Calculating the wavelength of light emitted from an electron transition in a hydrogen atom involves using the Rydberg formula. This formula is essential for determining the wavelengths of spectral lines. To find the wavelength \( \lambda \), we use the equation:

• \( \frac{1}{\lambda} = R_H \left( \frac{1}{n_1^2} - \frac{1}{n_2^2} \right) \)

where \( R_H \) is the Rydberg constant, \( n_1 \) is the final energy level, and \( n_2 \) is the initial energy level. Substituting the values for a transition from \( n=3 \) to \( n=1 \), we find the wavelength comes out to approximately \( 1.025 \times 10^{-7} \text{ m} \). This value corresponds to a specific color or type of light in the electromagnetic spectrum.

Frequency Calculation

The frequency of light \( u \) is directly related to its wavelength \( \lambda \) through the speed of light \( c \).

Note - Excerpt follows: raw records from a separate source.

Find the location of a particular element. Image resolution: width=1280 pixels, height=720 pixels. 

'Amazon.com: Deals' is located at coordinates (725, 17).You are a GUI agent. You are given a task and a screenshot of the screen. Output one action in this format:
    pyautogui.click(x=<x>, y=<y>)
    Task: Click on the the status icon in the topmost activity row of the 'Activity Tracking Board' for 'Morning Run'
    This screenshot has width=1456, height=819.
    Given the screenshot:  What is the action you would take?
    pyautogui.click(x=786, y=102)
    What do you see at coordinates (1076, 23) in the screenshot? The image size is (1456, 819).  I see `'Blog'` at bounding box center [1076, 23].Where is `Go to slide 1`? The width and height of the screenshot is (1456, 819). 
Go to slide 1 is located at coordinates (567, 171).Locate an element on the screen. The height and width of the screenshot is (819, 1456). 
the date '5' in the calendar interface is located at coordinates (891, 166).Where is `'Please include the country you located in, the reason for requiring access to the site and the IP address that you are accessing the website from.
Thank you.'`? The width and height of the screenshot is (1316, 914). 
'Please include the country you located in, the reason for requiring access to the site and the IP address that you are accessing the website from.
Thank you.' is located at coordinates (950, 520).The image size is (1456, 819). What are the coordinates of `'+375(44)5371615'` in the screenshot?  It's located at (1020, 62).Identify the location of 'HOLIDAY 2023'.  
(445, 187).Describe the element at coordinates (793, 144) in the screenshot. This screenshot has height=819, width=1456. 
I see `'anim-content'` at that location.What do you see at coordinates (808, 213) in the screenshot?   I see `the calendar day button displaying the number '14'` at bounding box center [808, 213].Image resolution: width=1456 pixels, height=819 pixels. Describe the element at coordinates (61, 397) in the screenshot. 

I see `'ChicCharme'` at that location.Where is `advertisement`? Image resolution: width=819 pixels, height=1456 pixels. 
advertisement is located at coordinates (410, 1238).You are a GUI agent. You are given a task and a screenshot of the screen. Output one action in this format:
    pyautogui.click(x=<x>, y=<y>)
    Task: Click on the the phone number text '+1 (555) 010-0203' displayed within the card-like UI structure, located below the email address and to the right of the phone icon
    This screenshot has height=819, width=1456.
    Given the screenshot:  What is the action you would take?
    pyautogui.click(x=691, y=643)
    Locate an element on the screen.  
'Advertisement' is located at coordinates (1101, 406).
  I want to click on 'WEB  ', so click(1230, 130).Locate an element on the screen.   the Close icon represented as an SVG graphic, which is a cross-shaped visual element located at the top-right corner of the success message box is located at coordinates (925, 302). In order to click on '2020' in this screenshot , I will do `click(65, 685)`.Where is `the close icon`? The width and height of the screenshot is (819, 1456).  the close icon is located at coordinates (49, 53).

The relationship is expressed by the equation:

• \( u = \frac{c}{\lambda} \)

In this equation, \( c \) is the speed of light, approximately \( 3.00 \times 10^8 \text{ m/s} \). By plugging in the known wavelength, we can calculate the frequency. For the given electron transition, the frequency computes to approximately \( 2.93 \times 10^{15} \text{ Hz} \). This frequency is a key factor in identifying the type of light emitted, such as ultraviolet or visible light.

Ultraviolet Spectrum

The ultraviolet (UV) spectrum is a part of the electromagnetic spectrum that ranges from about 10 nm to 400 nm in wavelength. It sits between visible light and X-rays. UV light is not visible to the human eye, but it can be detected with special instruments. The UV spectrum is divided into several regions, including UV-A, UV-B, and UV-C, which differ in their wavelength ranges and biological effects. In the case of the hydrogen atom transition from \( n=3 \) to \( n=1 \), the emitted light falls into the ultraviolet region, making it a part of the Lyman series. These UV emissions are important for studying various physical phenomena and are used in applications ranging from sterilization to fluorescence.